Attachment – Applications

PRIVATE AND CONFIDENTIAL

Attachment – Applications

Applications hosted by Customer (On-Premises)
1. Server Management
  1. Access to the server will be required for management
    1. Active Directory Domain Admin Account (where applicable)
    2. Local Administrator Account
    3. Application Admin Account
    4. Server Rack Key Access
    5. RDP Access
2. Application Management
  1. Application knowledge based should be provided by Application Provider
  2. Application APIs should be made available by Application Provider
3. Security Management
  1. Role Based Access Control where Application allows.
  2. Endpoint Protection should be installed on the server hosting the application.
  3. Patches and Upgrades should be performed monthly.
  4. Audit and Syslogging should be enabled where Application allows
4. Backup and Restoration
  1. Daily/Weekly Backups should be enabled.
  2. Offsite backups should be enabled.
5. Application Support
  1. Licenses with Application Provider should be valid and renewed.
  2. Application invoices should be retained for license validation.
  3. Contact email and number should be available for support escalations.
Applications hosted by Customer (Cloud)
1. Server Management
  1. Access to the cloud server will be required for management
    1. Local Administrator Account
    2. Application Admin Account
    3. RDP Access
2. Application Management
  1. Application knowledge based should be provided by Application Provider
  2. Application APIs should be made available by Application Provider
3. Security Management
  1. Role Based Access Control where Application allows.
  2. Endpoint Protection should be installed on the server hosting the application.
  3. Patches and Upgrades should be performed monthly.
  4. Audit and Syslogging should be enabled where Application allows
4. Backup and Restoration
  1. Daily/Weekly Backups should be enabled.
  2. Offsite backups should be enabled.
5. Application Support
  1. Licenses with Application Provider should be valid and renewed.
  2. Application invoices should be retained for license validation.
  3. Contact email and number should be available for support escalations.
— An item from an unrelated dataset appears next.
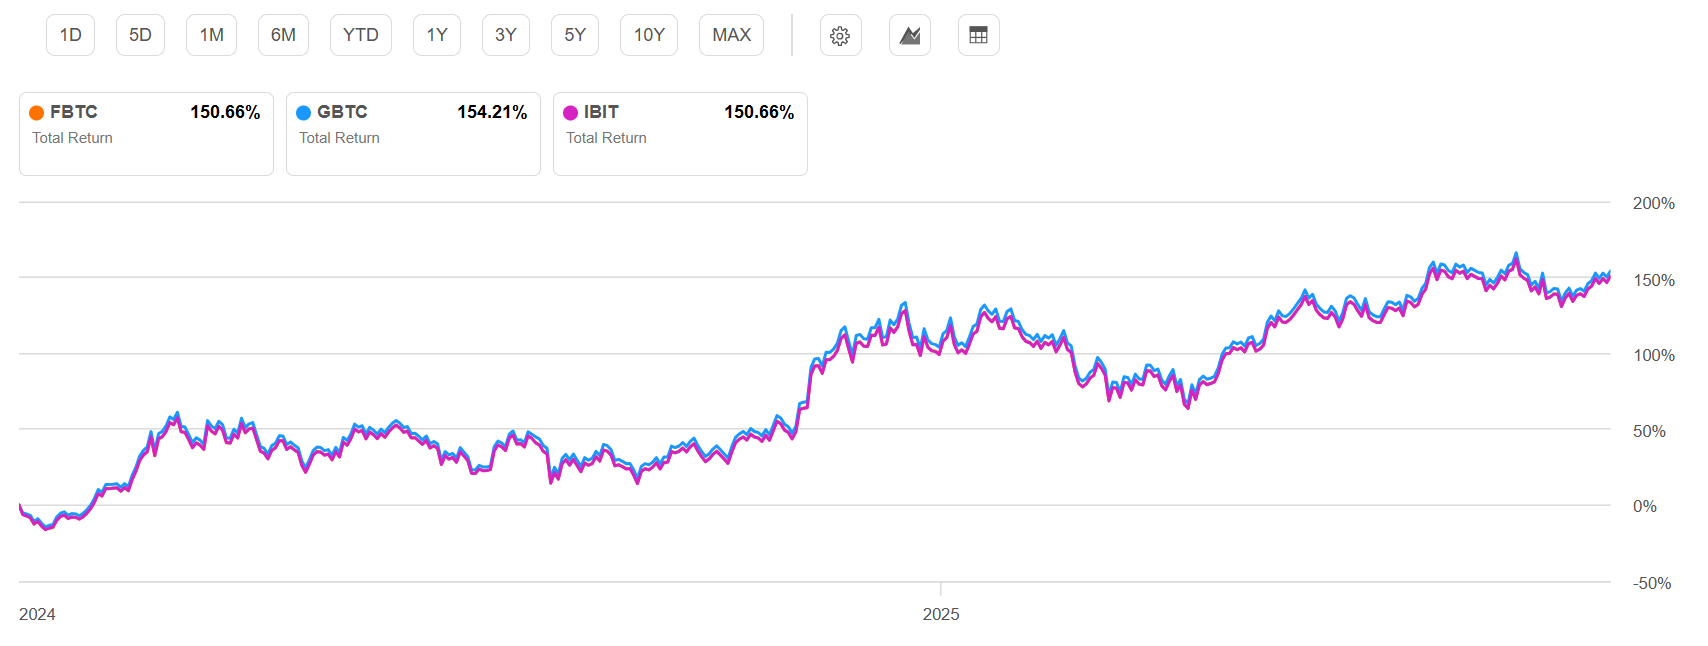Toggle the IBIT Total Return series card
This screenshot has height=646, width=1708.
pos(680,134)
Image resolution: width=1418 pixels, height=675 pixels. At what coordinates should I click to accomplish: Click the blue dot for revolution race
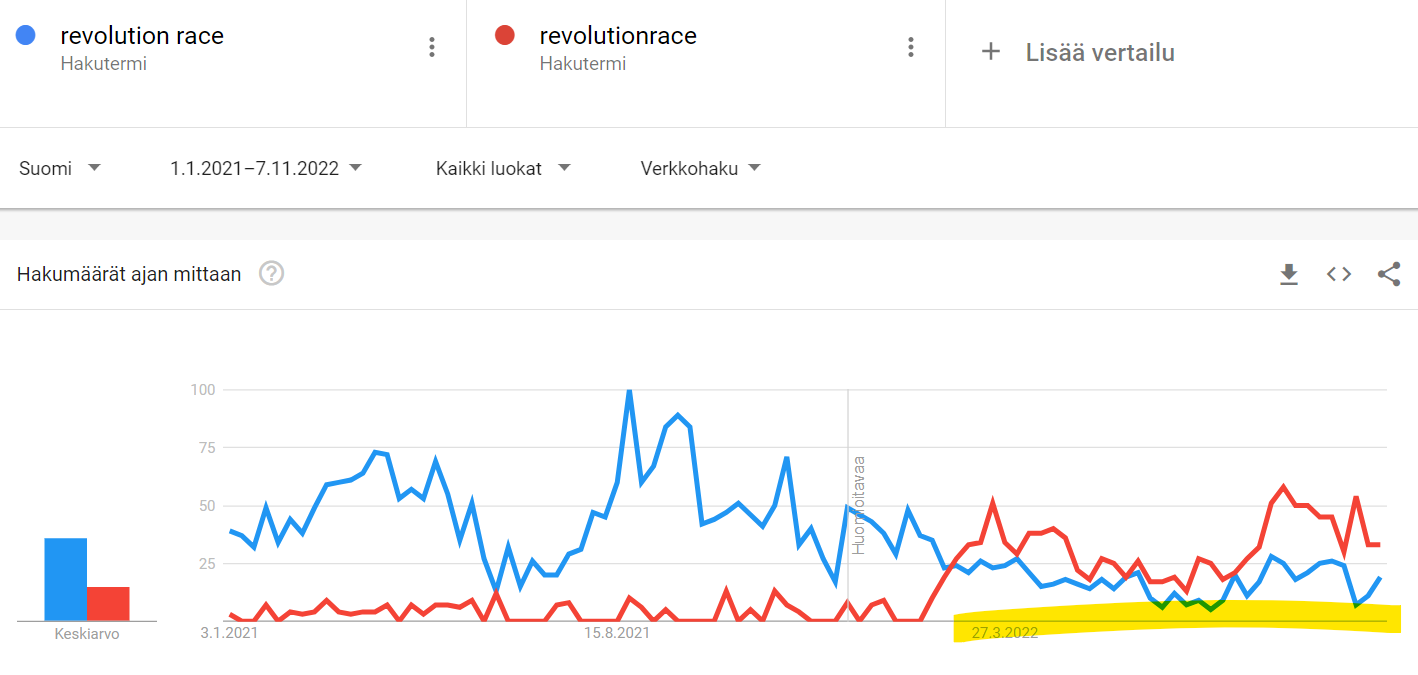[26, 36]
Applications hosted by 3rd-Party (On-Premises)
1. Server Management
  1. Access to the server will be managed by 3rd Party
  2. Access will be granted to 1Cyber on case-by-case basis as required through escalation.
2. Application Management
  1. Application will be managed by 3rd Party.
3. Security Management
  1. Role Based Access Control will be managed by 3rd Party.
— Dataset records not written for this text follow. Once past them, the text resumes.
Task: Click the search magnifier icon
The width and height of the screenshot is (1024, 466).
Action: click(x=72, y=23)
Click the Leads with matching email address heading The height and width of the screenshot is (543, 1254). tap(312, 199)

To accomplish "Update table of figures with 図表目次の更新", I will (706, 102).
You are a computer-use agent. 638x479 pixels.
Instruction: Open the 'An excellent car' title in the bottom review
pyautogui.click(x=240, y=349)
  2. Endpoint Protection will be managed by 3rd Party.
  3. Patches and Upgrades will be managed by 3rd Party.
  4. Audit and Syslogging will be managed by 3rd Party.
4. Backup and Restoration
  1. Daily/Weekly Backups will be managed by 3rd Party.
  2. Offsite backups will be managed by 3rd Party.
5. Application Support
  1. Licenses with Application Provider should be valid and renewed.
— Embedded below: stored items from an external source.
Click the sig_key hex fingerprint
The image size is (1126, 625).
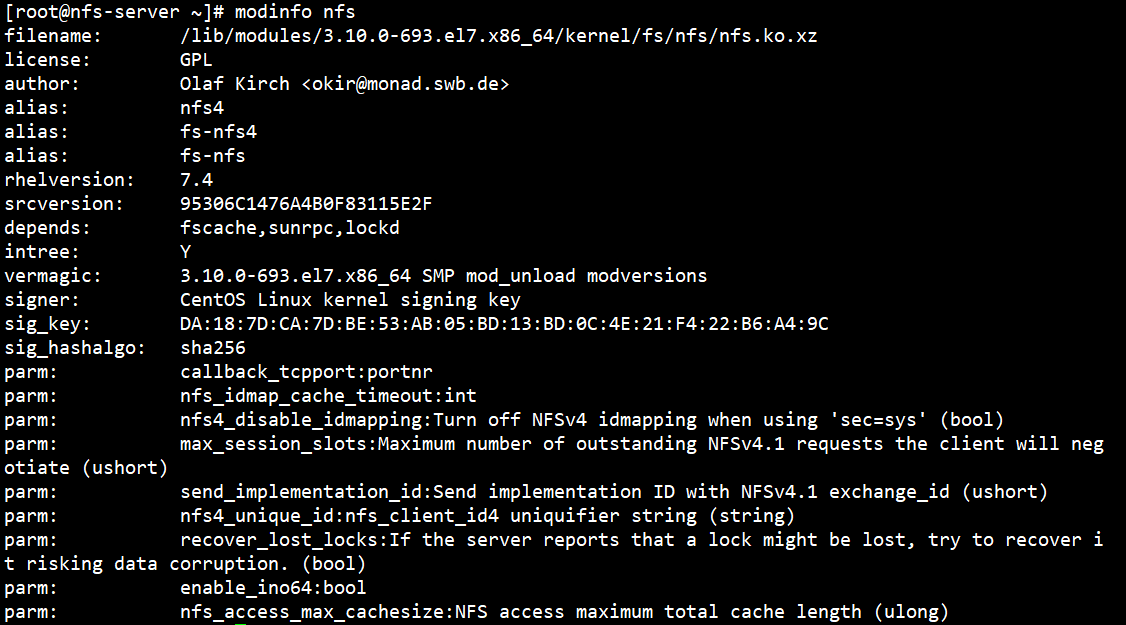click(x=504, y=324)
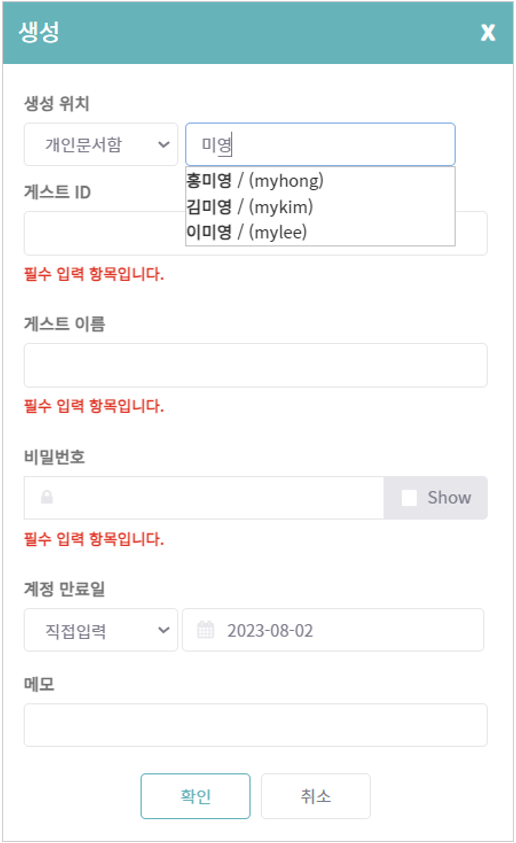Click the chevron arrow beside 직접입력

click(163, 630)
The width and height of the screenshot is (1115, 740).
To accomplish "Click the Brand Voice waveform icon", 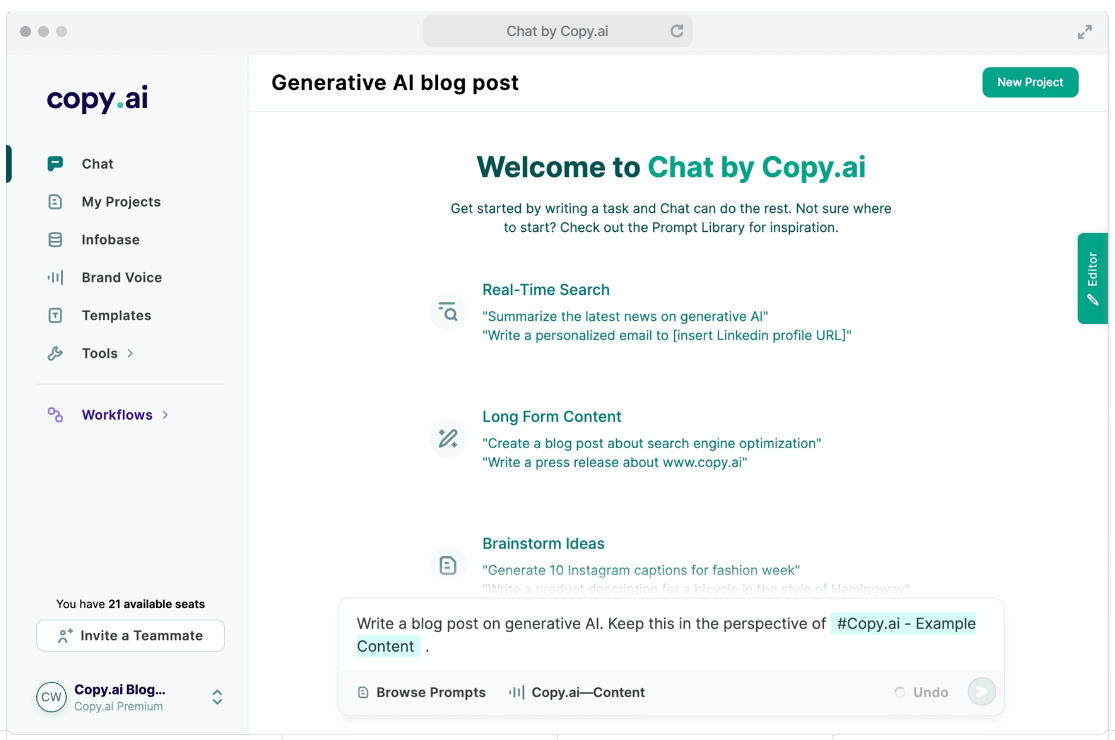I will (x=56, y=278).
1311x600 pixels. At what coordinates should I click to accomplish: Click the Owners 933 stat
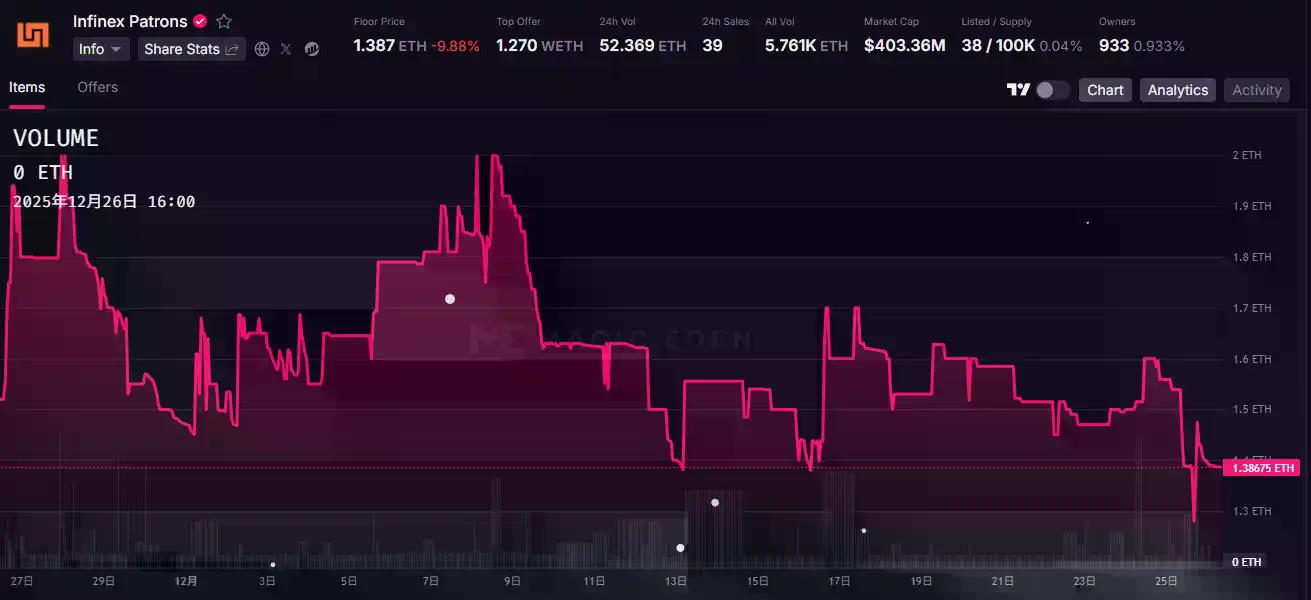pyautogui.click(x=1141, y=45)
  2. Application invoices should be retained for license validation.
  3. Contact email and number should be available for support escalations.
Applications hosted by 3rd-Party (Cloud)
1. Application Management
  1. Application knowledge based should be provided by Application Provider
  2. Application APIs should be made available by Application Provider
2. Security Management
  1. Role Based Access Control where Application allows.
  2. Endpoint Protection will be managed by Application Provider.
  3. Patches and Upgrades will be managed by Application Provider.
  4. Audit and Syslogging will be managed by Application Provider.
3. Backup and Restoration
  1. Daily/Weekly Backups will be managed by Application Provider.
  2. Offsite backups will be managed by Application Provider.
4. Application Support
  1. Licenses with Application Provider should be valid and renewed.
  2. Application invoices should be retained for license validation.
  3. Contact email and number should be available for support escalations.